## SHORT EXERCISE A
Copy the smart meter article word for word, from "1.1 How to count" to "flat rate system.".
## SHORT EXERCISE B
Repeat the whole listing that follows the smart meter article exactly, leaving the pictures out of your answer.

## TEXT EXCERPT
"""
Smart meter

Smart meters, including Linky in France, are a key component of smart grids. The following article provides an understanding of what smart meters are, how far they have spread around the world and to what extent their proper use can contribute to the energy transition.


Fig. 1 : Compteur électromécanique (non communicant)


The development of electricity production in the last decades of the 19th century was based on the creation of a market, which implied that, in order to be sold, electricity had to be metered. This led to the development of the first electromagnetic meters (Figure 1), following the 1881 agreement on electricity standards (Read: Histoire de l’électricité and L’électricité : éléments essentiels, génération et transport). Since then, metering techniques have evolved. With the liberalization of the electricity markets at the end of the 20th century, a leap was made towards smart meters because, in the context of the energy transition, the metering of kWh must be accompanied by exchanges of information between sellers and buyers.


1. From the electromechanical meter to the electronic smart meter

There are three types of electricity meters: the electromechanical meter invented at the end of the 19th century, then replaced by the electronic meter in the second half of the 20th century. More recently, the new smart meter has started to spread worldwide.

1.1 How to count kWh sold or purchased?

An electricity meter is a device used to measure the amount of electricity consumed over a given period of time. The unit of measurement is usually the kWh, which is the amount of electricity used to operate an appliance with a power of 1 kW for 1 hour (Read: Les unités d’énergie).

1.1.1. The electromechanical meter

Originally, electrical energy was marketed on the basis of flat rates that took into account the number of lamps and their power. In 1880, the Edison meter was invented during a competition launched by the city of Paris. Considered unreliable, this meter did not immediately supplant the flat rate system.

It was not until 1889 that an electric meter on alternating current appeared, and then in 1894 that the electric disc meter was born. It works thanks to the rotation of a metal disc whose speed is proportional to the consumption of the household: the faster the disc turns, the higher the consumption is. Each rotation corresponds to a certain amount of kWh consumed, depending on the meter’s calibration. Improved since its appearance, this meter, still in use, is the most widespread, but, unlike more recent meters, it does not provide accurate information on daily electricity consumption.

1.1.2. The electronic meter

The electronic meter is the second generation of meter. It no longer has a wheel but contains a U-shaped conductor, with the electricity purchased entering the first branch and leaving towards the user installations in the required quantity and in real time. The conductor is surrounded by a Hall-effect sensor which produces a voltage that is an exact reflection of the outgoing current[1]. All information is displayed on a screen. The meter thus consists of a screen and two buttons.
"""
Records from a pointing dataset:
"""
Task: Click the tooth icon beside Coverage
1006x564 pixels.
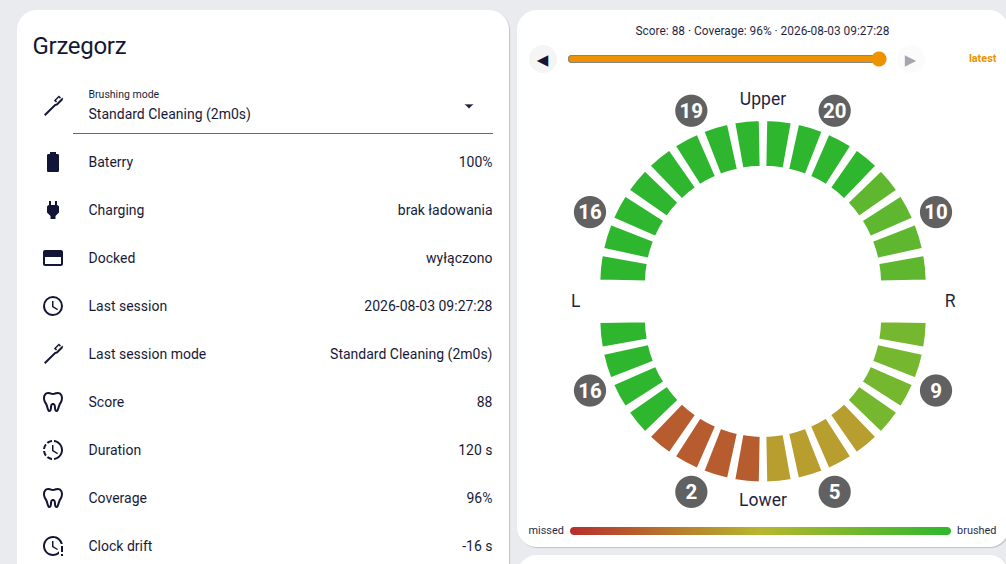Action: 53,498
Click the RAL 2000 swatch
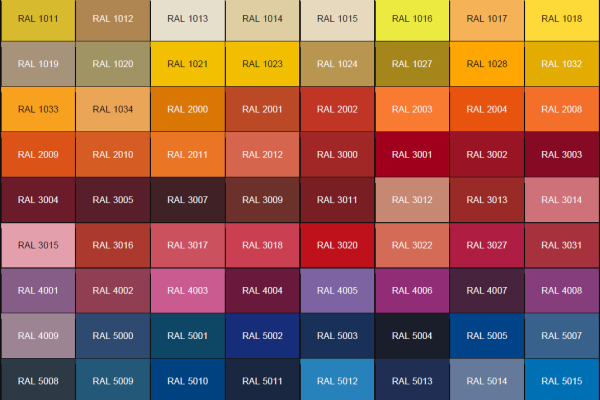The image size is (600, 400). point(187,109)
"""
## RESPONSE A
1.1 How to count kWh sold or purchased?

An electricity meter is a device used to measure the amount of electricity consumed over a given period of time. The unit of measurement is usually the kWh, which is the amount of electricity used to operate an appliance with a power of 1 kW for 1 hour (Read: Les unités d’énergie).

1.1.1. The electromechanical meter

Originally, electrical energy was marketed on the basis of flat rates that took into account the number of lamps and their power. In 1880, the Edison meter was invented during a competition launched by the city of Paris. Considered unreliable, this meter did not immediately supplant the flat rate system.

## RESPONSE B
Task: Click the tooth icon beside Coverage
1006x564 pixels.
Action: 53,498
Click the RAL 2000 swatch
The image size is (600, 400). point(187,109)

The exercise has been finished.